On The 50th Anniversary of the May Days in France in 1968


On The 50th Anniversary of the May Days in France in 1968




By Frank Jackman

Allan Jackson labeled the post-World War II generation that came of age in the 1960s the “Generation of ’68.” A lot of things happened that year (including our respective draft call notices for induction which we both in retrospect which we had refused to do but you learn a few things in this wicked old world) and this publication has publicized a fair part of them from Tet 1968 in January on.

A lot of the reason that Allan tagged us as the Generation of ’68 though was in homage to the events in France in May and June of 1968. There the students first and then the students and workers came within a hair’s breathe of turning the world upside, of making the newer world we were all looking for. Unfortunately “almost” is usually not good enough and the moment which might have shifted Western history a little bit differently on its axis. That is history in the conditional of course but a definite possibility. We now know two things about that event. Revolutionary moments are few and far between and, at least in the United States, defeat has put us in a forty plus year cultural war which we have not won and are still fighting almost daily.

The Paris days though have a more personal frame of reference since at the time neither Allan nor I were anything but maybe left liberals and not much interested in revolutions and the like. We come by our “Generation of ’68” credentials by a more roundabout way although the events in Paris play a role later. As mentioned above both Allan and I accepted induction into the Army at different points in 1969 (which puts us in a different class of ’69 which I won’t go into now). We both came out of the Vietnam experience very changed in many ways but most directly by a shift in our political perspectives. Neither of us whatever our feelings about the war in Vietnam while students were active in the anti-war movement. Mostly after the Summer of Love experiences out in California in 1967 we were what might be called life-style hippies or some such. Like I said the Army experience changed that. Mainly before that we cared about girls and getting an occasional drug connection.     

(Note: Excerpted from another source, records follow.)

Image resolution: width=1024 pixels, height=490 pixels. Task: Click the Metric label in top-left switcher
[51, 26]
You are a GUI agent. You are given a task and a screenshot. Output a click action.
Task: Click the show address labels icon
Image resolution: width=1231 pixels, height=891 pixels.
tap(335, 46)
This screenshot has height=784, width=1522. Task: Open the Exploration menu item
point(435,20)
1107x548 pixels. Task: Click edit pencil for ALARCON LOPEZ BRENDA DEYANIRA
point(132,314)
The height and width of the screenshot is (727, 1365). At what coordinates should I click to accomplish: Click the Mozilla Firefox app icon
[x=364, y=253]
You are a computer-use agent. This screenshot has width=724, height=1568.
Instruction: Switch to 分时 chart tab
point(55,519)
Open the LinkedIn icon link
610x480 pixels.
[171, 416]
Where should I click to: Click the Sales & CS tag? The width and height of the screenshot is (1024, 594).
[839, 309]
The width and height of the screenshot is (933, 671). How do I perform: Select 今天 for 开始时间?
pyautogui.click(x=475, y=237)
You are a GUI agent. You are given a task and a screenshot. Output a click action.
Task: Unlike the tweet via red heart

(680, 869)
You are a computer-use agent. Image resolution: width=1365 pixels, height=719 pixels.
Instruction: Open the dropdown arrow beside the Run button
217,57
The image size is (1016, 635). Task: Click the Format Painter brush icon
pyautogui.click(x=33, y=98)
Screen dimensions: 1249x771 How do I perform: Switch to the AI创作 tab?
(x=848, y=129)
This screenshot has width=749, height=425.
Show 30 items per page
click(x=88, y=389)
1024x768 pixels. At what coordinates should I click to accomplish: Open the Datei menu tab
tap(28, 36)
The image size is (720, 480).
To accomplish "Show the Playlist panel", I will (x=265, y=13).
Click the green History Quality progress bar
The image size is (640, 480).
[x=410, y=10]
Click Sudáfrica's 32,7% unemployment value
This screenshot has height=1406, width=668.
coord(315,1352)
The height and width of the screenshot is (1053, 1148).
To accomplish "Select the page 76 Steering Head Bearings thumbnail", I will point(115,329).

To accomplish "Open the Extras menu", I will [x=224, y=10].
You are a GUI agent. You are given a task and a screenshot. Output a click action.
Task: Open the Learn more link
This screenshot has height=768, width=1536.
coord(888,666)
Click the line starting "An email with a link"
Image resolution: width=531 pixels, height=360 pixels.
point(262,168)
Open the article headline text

When we got our respective discharges we were all over the place both as to life style and political seriousness. That is where the Paris days in 1968 came into play. It was obvious by 1971 that massive, mostly student-led, peace marches were not going to end the war. What to do next preoccupied the minds of many of the better elements of that movement. That is where 1968 came in. A cohort of radicals and others started thinking about something like a united front between students and workers strange as that sounded then, and now come to think of it, like what almost brought the French government down. Maybe because we were from the working class, really a notch below, the working poor, this idea sounded good to us although knowing what working class life was really like unlike many of the middle class students we had our doubts about the viability of the strategy. As it turned out not only are revolutionary moments fleeting but mass action moments short of that are as well and so nothing really ever came of that idea. Still if you think about it today if you could get the kids to join up with some radical workers we could shake things up. History doesn’t really repeat itself but if something rises up looking back at the Paris days, 1968 would not be a bad idea.